In 1868, having decided to retire from mission work, he went back to Cuttack where his children lived. After he returned to Cuttack, by 1870 he had warm friendship with Das Anthravady, a pastor. He and Anthravady baptised several people and preached the gospel visiting Chicacole, Vizianagaram, and Chittivalasa. In 1872, Anthravady published a poetical work by Purushottam entitled The Gospel Trumpet - one thousand copies were printed and distributed in Telugu speaking districts. In 1875, he was again offered his former pastor job by mission and finally made him in charge of the Church at Berhampore.

He was also a good poet and renowned hymn-writer; he composed one hundred and thirty hymns, authored books, seven Christian tracts, and published many pamphlets with teachings of Jesus Christ.

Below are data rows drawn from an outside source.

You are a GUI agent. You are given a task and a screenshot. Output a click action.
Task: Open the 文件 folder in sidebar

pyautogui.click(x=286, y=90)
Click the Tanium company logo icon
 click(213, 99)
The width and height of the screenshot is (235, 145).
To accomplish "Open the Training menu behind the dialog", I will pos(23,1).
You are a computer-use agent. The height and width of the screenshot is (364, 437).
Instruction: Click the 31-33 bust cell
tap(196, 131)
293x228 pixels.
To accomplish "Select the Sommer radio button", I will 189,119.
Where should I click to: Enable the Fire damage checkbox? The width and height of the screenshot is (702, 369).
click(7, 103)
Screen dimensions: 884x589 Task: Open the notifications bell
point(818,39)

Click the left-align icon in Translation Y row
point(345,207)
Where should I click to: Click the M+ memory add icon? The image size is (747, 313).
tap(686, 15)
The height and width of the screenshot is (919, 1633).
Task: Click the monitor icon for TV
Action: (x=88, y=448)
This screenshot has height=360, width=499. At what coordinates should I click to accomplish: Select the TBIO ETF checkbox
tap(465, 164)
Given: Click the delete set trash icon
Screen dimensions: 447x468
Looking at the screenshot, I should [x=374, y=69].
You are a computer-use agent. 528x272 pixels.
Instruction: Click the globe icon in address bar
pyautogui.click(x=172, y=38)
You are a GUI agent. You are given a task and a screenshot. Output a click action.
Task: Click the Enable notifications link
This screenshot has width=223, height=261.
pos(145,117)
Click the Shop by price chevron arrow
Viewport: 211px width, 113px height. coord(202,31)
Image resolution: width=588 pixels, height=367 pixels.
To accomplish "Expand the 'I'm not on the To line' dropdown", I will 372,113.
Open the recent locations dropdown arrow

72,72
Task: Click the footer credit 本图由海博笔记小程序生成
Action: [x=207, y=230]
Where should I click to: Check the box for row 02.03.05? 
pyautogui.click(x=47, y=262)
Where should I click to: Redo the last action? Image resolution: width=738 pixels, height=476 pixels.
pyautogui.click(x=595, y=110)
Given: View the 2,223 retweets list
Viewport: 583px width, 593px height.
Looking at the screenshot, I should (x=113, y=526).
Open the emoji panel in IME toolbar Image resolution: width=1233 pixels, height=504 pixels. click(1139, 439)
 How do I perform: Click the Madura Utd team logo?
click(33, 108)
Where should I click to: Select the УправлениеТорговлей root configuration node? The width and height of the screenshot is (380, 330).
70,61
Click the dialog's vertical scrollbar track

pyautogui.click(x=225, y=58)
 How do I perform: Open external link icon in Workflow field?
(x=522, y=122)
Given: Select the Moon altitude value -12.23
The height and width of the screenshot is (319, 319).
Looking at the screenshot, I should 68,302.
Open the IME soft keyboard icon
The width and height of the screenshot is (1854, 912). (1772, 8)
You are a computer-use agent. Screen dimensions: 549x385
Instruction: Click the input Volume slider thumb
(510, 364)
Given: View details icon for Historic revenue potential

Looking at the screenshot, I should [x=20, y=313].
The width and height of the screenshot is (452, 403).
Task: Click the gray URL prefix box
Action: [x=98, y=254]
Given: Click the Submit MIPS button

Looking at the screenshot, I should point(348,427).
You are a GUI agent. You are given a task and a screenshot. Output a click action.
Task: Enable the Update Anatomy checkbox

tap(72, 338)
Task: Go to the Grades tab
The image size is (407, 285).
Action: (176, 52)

Having lost vision of both eyes after fifty-four years of preaching with London Mission and English Baptist mission, he lived a remaining life on pension from Church. He died at an age of eighty-seven on 24 August 1890, and was buried in Cuttack.

A biographical account of him entitled Rev. Purushottam Chowdhari was authored by John Chowdhari, his grandson. Another book entitled Bhakti Theology of Purushottam Choudari was authored by Joseph Ravela, professor of Andhra Christian Theological College (ACTC).

==Works==
- Nilachala Vilasamu, a poem written while a heathen - not yet baptised, 1828.
- Kulachara Pariksha (Examination of caste), a tract, 1833.
- Muktimarga Pradarsanam (The way of happiness), a tract, 1845.
- Yesu Kristu Prabhu Satakamu (Ode to the Lord Jesus), a poem, 1845.
- Jagannadha Pariksha (Testing of Jagannath), in Telugu, 1845.
- Muktimarga Pradarsanamu (The way of happiness), a tract, 1845.
- Rakshana Charitra (History of salvation), 1846.
- Nistara Ratnakaramu (Jewel mine of salvation), 1846.
- Vigraha nirmanamu (The creating of an Idol), 1847.
- Pancha Chamara Pannamulu, 1847.
- Pancha Ratnamulu (Five jewels), poems about God, 1847.
- Brahma Jnanamu (on Pantheism), 1856.
- Andhakara Nasanamu, in Telugu, 1861.
- Masuchi, Visuchi, Sankata bhranti nivritti (The destruction of the fear of disease), 1862.
- Manasse Mulam (The mind is everything), 1863.
- Kristava Niti Prakasamu (the gospel trumpet) written in 1851, a booklet in Telugu, published by Das Anthravedy in 1871.
- Satyaveda sara sangrahamu or Christ's paratatva (Christian philosophy), 1871.
- Hymns for public and private workshop, in Telugu metre (1883)
- Devuni Viradrupa Varnanamu (Description of the grandeur of God), in Telugu, 1884.
- Life of Purushottam Chowdhari, 1888.

===Works he assisted===
- In compilation of Telugu Baptist hymn book.
- Assisted W. Dawson (L.W. Society) on Telugu hymn book, containing about 80 of Purushottam's hymns, 1848.
- Assisted in compiling hymns about 130.
- Assisted J. Hay on Telugu scriptures.
- Index to the Telugu Bible, a laborious production of Purushottam.